▶ _WHAT THIS TASK INVOLVES_: Rewrite the records below as a numbered list without blank lines, starting at the first line and ending at the line that contains "What do you see at coordinates (1422, 952)".

▶ _SUPPLIED MATERIAL_:
********
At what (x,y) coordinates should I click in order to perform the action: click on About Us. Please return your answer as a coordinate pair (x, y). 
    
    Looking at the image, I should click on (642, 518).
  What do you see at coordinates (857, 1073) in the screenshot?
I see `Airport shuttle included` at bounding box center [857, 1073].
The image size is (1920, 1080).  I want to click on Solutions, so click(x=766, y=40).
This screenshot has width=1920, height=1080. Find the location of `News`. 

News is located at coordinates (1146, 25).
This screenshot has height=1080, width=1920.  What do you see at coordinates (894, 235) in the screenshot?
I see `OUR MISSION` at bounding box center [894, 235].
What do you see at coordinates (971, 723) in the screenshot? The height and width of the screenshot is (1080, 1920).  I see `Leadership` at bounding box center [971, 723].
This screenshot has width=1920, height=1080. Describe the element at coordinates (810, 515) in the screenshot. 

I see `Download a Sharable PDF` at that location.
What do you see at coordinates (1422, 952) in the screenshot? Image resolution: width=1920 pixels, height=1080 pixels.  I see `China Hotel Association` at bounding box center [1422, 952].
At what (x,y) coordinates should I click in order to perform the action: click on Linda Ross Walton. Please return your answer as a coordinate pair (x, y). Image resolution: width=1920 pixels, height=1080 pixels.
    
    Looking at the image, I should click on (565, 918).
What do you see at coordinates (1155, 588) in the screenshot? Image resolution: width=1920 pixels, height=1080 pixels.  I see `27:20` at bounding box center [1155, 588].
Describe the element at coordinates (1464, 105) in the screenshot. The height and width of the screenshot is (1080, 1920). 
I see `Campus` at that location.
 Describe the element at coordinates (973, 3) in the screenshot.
********
▶ _PROBLEM SOLUTION_:
1. At what (x,y) coordinates should I click in order to perform the action: click on About Us. Please return your answer as a coordinate pair (x, y). 
2.     Looking at the image, I should click on (642, 518).
3.   What do you see at coordinates (857, 1073) in the screenshot?
4. I see `Airport shuttle included` at bounding box center [857, 1073].
5. The image size is (1920, 1080).  I want to click on Solutions, so click(x=766, y=40).
6. This screenshot has width=1920, height=1080. Find the location of `News`. 
7. News is located at coordinates (1146, 25).
8. This screenshot has height=1080, width=1920.  What do you see at coordinates (894, 235) in the screenshot?
9. I see `OUR MISSION` at bounding box center [894, 235].
10. What do you see at coordinates (971, 723) in the screenshot? The height and width of the screenshot is (1080, 1920).  I see `Leadership` at bounding box center [971, 723].
11. This screenshot has width=1920, height=1080. Describe the element at coordinates (810, 515) in the screenshot. 
12. I see `Download a Sharable PDF` at that location.
13. What do you see at coordinates (1422, 952) in the screenshot? Image resolution: width=1920 pixels, height=1080 pixels.  I see `China Hotel Association` at bounding box center [1422, 952].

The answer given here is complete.